Companhia Paranaense de Energia
- Company type: Sociedade Anônima
- Traded as: B3: CPLE3, CPLE5, CPLE6 BMAD: XCOP NYSE: ELP Ibovespa Component
- Industry: Electricity
- Founded: 1954; 72 years ago
- Headquarters: Curitiba, Brazil
- Products: Electrical power
- Services: Electricity distribution
- Revenue: US$ 4.3 billion (2017)
- Net income: US$ 323.9 million (2017)
- Number of employees: 6,613
- Website: www.copel.com

= Copel =

Brazilian electric utility company

Companhia Paranaense de Energia (COPEL) is a Brazilian electric utility company, the largest company of the State of Paraná, founded on October 26, 1954 with ownership control held by the State of Paraná.

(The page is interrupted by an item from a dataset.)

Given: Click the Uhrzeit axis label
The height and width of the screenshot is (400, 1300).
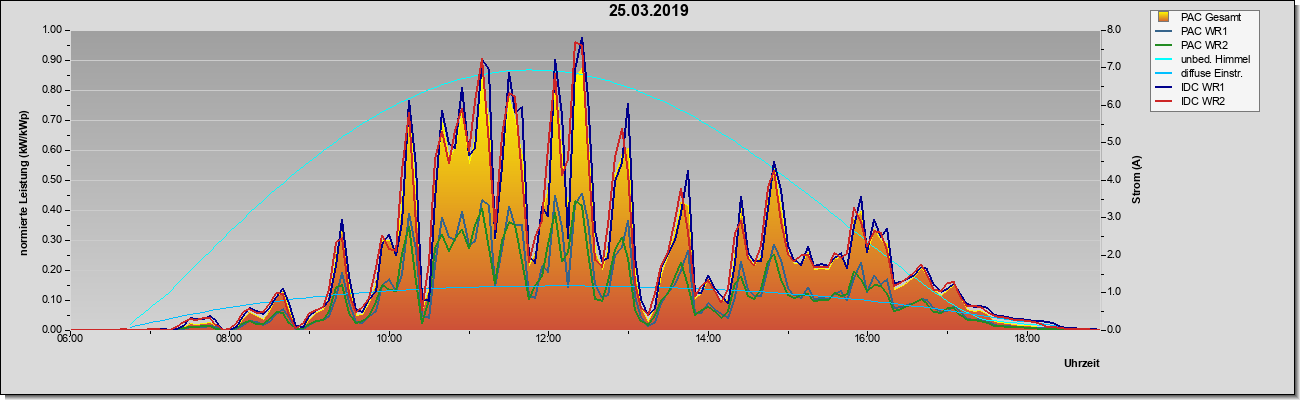Looking at the screenshot, I should pos(1081,364).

The Company went public in April 1994 on the Brazilian B3 stock market, and in 1997 was the first company of the Brazilian electricity sector to be listed at the New York Stock Exchange. As from June 2002, the brand is also present at the European Economic Community, having been listed at Latibex - the Latin American index of companies of the Madrid Stock Exchange. As of May 7, 2008, Copel's shares were ranked at Level 1 of São Paulo Stock Exchange (Bovespa)'s Corporate Governance. In 2019, Copel announced a plan to divest their natural gas and telecommunications holdings to focus entirely on electricity. In 2020, Copel Telecom was sold to the Bordeaux Fundo de Investimento.

The Company directly serves 3,549,256 consuming units, across 393 cities and 1,114 locations (districts, villages and settlements), located in the State of Paraná. This network consists of 2.8 million homes, 63.8 plants, 295.5 commercial establishments and 341.6 rural properties. The staff is composed of 8,376 employees.